Study coauthor Manolis Kellis may be the first to explain nutrient-dependent RNA-directed DNA methylation and cell type differentiation in terms that non-scientists can understand.

It would help if others also understood  how 'chemical bookmarks' linked to mutations may lead to the failure of particular cell types to maintain their RNA-mediated identity.

For example, others have engineered genetically modified E. coli with a synthesized amino acid substitution that probably ensures the stability of DNA in its organized genome. See: Biocontainment of genetically modified organisms by synthetic protein design

Can anyone else help to explain how RNA-directed DNA methylation and RNA-mediated amino acid substitutions link the epigenetic landscape to the physical landscape of DNA in the organized genomes of species from microbes to man?

That explanation would help to rid serious scientists of claims that mutations somehow lead from entropic elasticity to anti-entropic stability. The stability is obviously due to the fixation of the amino acid substitutions in the context of the physiology of nutrient-dependent species-specific reproduction. That explanation of anti-entropic stability might also help alleviate fears that genetically modified organisms could lead to the death of us all.

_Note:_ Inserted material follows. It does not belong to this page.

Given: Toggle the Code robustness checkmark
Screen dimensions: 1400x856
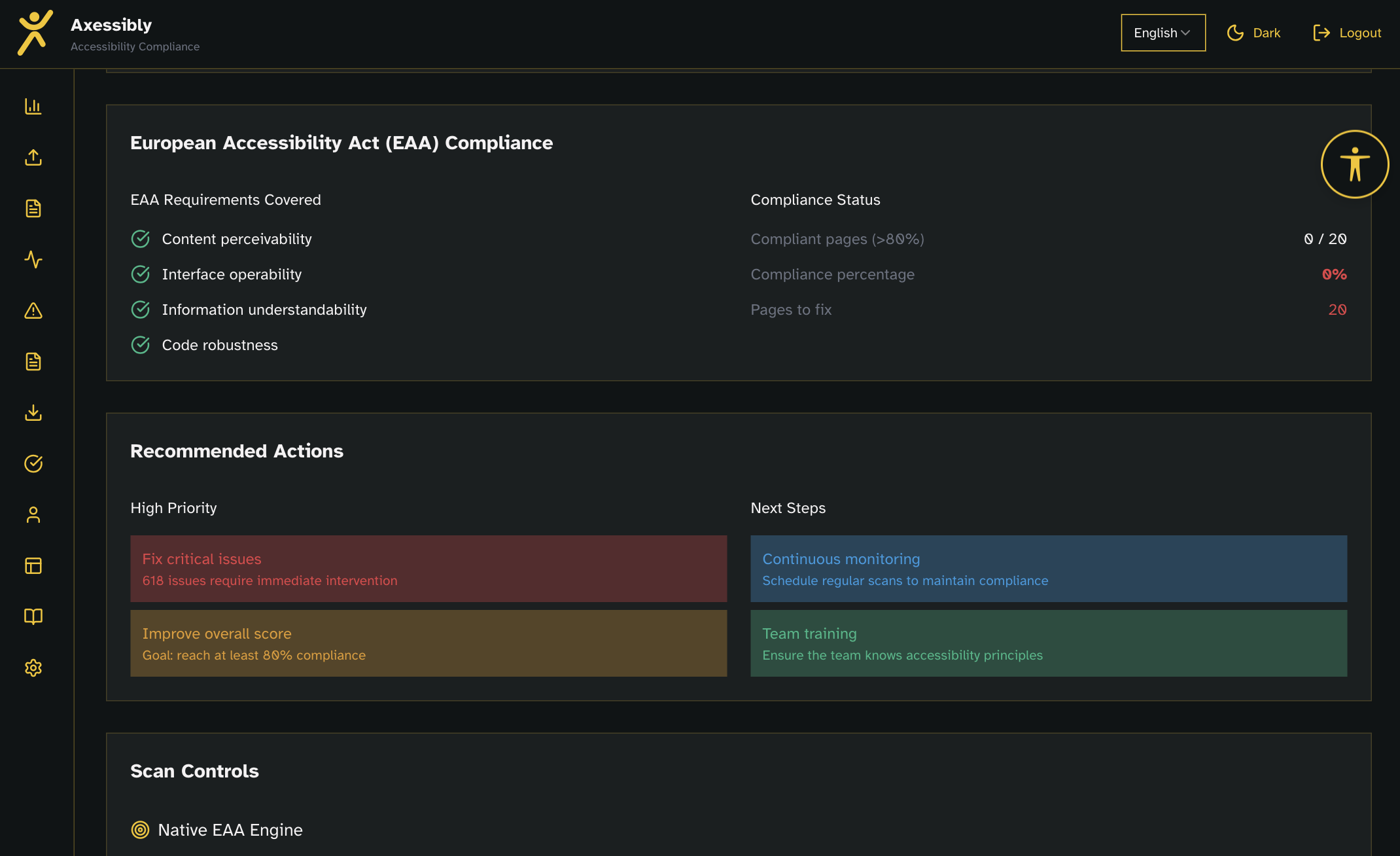Looking at the screenshot, I should pyautogui.click(x=140, y=345).
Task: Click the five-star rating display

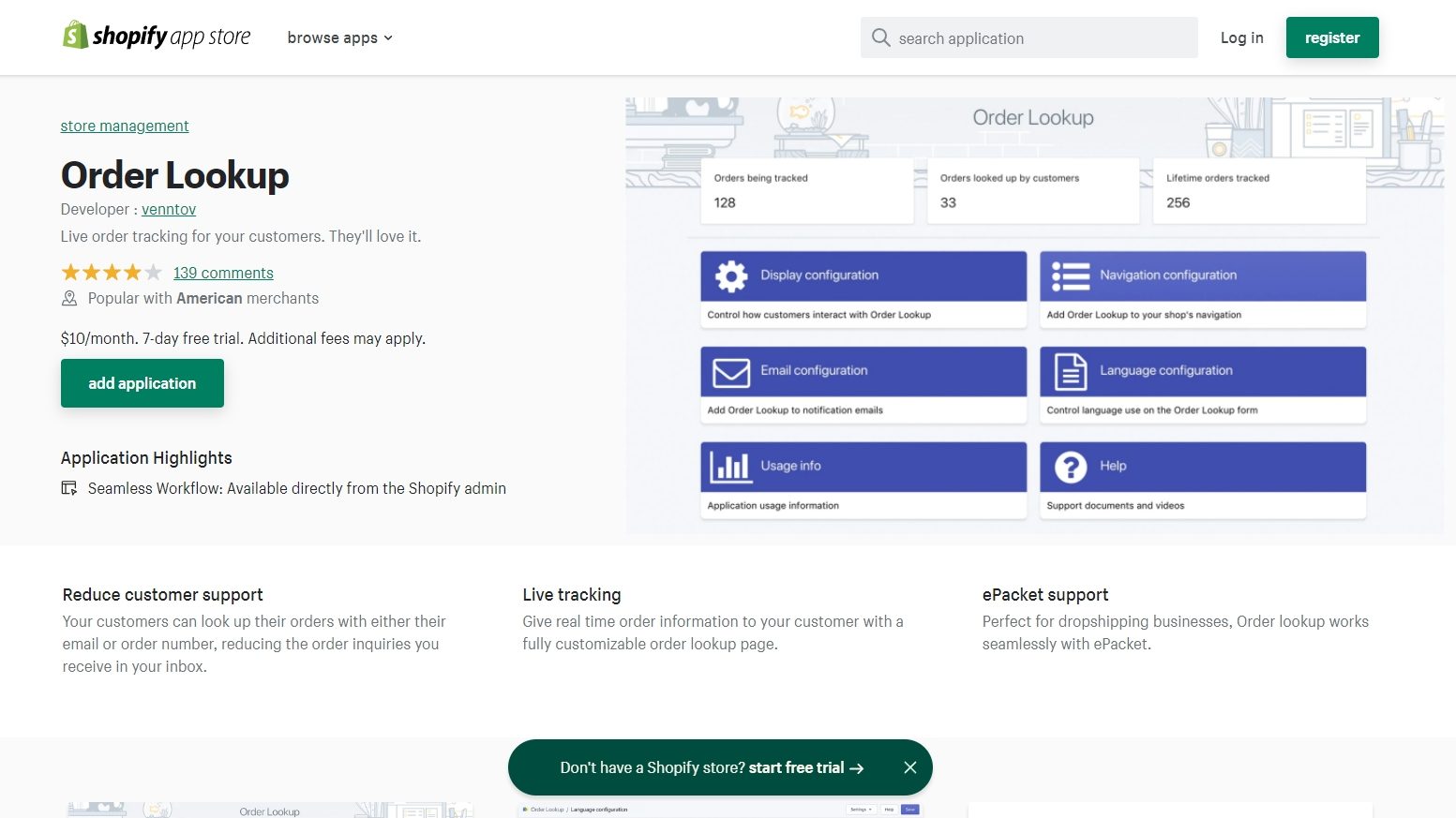Action: 111,273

The alternative is to change Gregor Mendel's century-old "law of segregation" and/or add more laws to the second law of thermodynamics in attempts to explain  transmission ratio distortion (TRD). 

Distortion links nutrient-dependent fixation of favored alleles from plants to animals via the biophysically constrained chemistry of RNA-mediated protein folding and the physiology of reproduction.

TRD could be compared to theories about the role constraint-breaking mutations play in the evolution of biodiversity. See for example: Mutation-Driven Evolution "...genomic conservation and constraint-breaking mutation is the ultimate source of all biological innovations and the enormous amount of biodiversity in this world." (p. 199)

Avatar of: PastToTheFuture

PastToTheFuture

Posts: 69

February 18, 2015

Couyld someone clarify something for me please. I mostly study evolutionary biology and I understand the developmental aspects of epigentics (somewhat), but are there any known cases of environmentally induced epigentic change with survival advantage or one that can both switch on and off based on environmental factors?